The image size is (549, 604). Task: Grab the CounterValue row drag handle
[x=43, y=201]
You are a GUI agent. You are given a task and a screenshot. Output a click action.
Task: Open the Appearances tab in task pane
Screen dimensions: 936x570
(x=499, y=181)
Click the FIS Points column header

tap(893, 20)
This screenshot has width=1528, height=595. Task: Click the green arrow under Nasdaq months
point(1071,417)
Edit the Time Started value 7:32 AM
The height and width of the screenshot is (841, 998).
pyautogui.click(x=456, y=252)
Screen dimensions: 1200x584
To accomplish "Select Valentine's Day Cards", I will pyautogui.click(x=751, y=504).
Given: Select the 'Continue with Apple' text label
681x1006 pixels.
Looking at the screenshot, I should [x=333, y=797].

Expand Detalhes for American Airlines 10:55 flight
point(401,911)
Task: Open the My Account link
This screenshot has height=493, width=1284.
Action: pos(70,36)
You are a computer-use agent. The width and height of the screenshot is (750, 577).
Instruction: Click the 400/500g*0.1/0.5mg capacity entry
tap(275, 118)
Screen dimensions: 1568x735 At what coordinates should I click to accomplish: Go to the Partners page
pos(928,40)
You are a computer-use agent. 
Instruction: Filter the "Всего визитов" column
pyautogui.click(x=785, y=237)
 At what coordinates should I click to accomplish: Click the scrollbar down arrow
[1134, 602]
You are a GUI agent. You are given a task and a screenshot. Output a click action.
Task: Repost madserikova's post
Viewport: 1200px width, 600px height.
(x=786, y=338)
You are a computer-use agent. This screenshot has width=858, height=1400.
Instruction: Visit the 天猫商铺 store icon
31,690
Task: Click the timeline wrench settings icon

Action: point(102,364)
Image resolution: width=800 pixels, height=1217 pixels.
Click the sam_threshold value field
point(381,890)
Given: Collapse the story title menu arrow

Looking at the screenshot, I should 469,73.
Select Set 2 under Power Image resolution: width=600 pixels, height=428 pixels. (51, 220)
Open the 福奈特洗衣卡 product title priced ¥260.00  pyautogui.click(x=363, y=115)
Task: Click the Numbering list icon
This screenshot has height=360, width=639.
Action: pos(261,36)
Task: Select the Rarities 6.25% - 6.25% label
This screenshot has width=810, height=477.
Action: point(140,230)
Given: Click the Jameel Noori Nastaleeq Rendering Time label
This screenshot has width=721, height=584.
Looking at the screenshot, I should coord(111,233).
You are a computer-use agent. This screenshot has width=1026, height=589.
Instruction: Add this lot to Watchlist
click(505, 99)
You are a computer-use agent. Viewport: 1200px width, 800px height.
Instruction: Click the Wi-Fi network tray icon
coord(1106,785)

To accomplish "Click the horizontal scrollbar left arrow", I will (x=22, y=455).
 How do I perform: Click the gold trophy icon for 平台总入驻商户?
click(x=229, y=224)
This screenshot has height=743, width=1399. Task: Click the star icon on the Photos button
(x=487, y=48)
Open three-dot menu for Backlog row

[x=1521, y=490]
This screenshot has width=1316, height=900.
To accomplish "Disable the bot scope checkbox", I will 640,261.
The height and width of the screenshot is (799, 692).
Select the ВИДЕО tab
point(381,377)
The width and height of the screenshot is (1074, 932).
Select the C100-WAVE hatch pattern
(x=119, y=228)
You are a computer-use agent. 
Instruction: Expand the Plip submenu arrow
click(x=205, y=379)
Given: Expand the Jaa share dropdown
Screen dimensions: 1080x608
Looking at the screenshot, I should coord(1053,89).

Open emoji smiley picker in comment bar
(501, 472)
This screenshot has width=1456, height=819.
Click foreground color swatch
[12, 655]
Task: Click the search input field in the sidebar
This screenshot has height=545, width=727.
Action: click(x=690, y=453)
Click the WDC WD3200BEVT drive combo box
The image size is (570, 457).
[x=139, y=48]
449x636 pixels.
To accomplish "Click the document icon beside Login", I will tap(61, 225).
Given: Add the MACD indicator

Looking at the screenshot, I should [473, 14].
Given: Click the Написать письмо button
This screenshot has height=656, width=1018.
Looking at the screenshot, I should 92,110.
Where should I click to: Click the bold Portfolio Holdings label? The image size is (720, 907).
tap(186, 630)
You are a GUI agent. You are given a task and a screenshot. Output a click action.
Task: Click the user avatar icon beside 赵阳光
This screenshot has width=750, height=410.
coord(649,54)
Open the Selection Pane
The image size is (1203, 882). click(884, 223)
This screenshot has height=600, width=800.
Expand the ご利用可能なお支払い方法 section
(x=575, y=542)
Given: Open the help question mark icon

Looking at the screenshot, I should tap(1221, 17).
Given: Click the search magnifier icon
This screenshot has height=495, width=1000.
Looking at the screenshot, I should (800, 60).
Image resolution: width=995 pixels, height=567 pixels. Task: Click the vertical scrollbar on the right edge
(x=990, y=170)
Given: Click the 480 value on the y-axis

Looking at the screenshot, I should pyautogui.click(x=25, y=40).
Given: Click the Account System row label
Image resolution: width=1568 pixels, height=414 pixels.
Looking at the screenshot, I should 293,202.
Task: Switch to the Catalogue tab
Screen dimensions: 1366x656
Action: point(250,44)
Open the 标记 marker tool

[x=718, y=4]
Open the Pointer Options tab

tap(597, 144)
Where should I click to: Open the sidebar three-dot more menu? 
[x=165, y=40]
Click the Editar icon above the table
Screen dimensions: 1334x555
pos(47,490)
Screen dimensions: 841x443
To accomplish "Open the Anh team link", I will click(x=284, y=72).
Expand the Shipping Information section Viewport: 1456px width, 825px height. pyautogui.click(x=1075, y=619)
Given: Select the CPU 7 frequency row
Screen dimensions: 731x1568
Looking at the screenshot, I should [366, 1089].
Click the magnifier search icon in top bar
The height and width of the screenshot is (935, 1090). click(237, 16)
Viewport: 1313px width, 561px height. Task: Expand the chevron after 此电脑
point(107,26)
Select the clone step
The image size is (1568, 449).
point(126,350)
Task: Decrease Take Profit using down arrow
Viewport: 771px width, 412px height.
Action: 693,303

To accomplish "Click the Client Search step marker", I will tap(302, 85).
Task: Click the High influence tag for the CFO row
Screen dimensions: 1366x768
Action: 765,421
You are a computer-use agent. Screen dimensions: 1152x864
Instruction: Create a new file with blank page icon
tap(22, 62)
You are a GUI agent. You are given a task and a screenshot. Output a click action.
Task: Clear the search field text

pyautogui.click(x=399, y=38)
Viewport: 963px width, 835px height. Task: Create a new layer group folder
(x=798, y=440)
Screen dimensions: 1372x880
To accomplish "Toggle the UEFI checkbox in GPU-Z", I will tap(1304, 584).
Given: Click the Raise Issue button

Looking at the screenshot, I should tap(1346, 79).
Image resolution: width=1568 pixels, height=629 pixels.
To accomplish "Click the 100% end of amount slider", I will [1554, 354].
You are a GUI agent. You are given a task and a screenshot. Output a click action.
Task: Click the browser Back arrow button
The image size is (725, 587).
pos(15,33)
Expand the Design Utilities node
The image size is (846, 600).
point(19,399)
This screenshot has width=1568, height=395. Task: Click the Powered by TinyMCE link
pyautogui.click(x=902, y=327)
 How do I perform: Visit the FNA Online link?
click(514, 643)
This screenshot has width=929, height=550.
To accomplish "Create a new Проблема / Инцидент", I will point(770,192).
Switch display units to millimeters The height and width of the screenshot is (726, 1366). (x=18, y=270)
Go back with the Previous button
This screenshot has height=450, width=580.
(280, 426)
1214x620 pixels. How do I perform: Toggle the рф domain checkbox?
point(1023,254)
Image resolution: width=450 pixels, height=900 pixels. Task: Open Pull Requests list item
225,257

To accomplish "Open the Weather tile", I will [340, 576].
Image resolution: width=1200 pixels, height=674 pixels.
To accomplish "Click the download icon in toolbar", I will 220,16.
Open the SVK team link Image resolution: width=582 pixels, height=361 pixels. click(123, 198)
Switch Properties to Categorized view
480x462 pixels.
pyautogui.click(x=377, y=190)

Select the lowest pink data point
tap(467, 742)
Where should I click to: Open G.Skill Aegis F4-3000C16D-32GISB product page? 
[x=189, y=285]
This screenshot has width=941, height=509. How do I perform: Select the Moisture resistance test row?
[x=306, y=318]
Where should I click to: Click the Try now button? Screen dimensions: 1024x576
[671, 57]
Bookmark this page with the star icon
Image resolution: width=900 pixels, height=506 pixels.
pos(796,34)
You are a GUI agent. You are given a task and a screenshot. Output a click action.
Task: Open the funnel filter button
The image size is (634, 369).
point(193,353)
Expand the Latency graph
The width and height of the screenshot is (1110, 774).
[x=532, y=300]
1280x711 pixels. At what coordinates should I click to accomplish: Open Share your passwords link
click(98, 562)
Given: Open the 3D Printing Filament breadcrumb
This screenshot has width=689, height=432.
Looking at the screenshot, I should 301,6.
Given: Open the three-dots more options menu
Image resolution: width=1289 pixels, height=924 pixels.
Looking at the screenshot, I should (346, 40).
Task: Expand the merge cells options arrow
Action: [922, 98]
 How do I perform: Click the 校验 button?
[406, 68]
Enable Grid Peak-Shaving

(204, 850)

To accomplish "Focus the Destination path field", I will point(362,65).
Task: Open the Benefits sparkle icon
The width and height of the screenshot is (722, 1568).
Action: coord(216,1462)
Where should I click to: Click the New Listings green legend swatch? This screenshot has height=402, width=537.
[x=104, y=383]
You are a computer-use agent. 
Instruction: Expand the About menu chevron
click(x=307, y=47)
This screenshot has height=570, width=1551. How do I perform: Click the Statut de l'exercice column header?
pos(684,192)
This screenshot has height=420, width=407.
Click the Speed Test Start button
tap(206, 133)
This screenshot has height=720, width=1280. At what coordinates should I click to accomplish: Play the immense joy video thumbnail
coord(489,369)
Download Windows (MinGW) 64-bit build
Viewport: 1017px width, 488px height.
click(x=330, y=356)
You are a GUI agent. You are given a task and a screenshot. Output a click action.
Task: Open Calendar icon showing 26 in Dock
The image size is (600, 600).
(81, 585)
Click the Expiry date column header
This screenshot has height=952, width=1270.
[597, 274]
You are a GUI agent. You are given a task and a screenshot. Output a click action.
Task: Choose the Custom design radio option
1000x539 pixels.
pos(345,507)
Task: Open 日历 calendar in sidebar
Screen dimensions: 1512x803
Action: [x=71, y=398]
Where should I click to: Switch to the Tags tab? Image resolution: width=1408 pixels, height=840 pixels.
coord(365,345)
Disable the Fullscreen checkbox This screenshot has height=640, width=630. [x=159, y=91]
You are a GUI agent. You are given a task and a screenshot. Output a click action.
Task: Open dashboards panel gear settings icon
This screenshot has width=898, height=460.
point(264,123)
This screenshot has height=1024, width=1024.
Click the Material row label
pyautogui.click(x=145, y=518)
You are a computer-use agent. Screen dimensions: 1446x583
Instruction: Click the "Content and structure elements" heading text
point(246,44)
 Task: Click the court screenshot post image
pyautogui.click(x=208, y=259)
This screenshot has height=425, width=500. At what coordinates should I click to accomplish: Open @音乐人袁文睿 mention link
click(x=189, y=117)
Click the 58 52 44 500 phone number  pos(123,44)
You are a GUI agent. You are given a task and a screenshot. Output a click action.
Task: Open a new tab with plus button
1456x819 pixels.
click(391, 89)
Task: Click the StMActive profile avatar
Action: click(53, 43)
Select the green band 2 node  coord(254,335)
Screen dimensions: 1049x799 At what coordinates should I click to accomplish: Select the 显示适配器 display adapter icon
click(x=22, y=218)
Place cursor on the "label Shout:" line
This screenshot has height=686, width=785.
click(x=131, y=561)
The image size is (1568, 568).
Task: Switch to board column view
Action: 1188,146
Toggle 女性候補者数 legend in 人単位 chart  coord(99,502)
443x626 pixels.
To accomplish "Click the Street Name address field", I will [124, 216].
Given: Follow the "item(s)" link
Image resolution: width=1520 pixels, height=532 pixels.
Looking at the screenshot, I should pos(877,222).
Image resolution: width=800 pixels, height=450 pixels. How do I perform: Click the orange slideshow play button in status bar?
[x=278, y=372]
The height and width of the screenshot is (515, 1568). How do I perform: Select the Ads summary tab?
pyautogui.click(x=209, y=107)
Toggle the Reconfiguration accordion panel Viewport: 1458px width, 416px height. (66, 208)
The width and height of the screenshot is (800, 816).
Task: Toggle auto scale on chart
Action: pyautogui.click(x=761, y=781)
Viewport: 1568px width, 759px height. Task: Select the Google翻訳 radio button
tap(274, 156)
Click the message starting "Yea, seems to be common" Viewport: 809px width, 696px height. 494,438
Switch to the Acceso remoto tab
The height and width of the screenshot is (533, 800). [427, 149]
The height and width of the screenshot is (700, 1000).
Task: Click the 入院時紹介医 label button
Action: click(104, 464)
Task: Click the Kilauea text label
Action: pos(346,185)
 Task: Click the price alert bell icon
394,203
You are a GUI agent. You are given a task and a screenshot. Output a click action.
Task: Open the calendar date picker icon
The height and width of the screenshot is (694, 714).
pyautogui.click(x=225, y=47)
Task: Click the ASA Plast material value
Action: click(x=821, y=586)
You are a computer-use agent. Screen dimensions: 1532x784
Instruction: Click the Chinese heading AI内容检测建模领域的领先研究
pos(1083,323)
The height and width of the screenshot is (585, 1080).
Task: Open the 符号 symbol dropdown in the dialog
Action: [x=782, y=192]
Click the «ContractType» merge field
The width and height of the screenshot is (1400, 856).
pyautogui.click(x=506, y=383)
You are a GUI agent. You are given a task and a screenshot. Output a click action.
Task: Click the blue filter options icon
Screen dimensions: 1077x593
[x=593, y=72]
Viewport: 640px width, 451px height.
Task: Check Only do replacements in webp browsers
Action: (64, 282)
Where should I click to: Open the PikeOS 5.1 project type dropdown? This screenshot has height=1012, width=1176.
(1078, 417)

━━━━

■ Task details ■
Of all the lines above, count the ones that include the string "Account" and give the number alone.

■ Your solution ■
2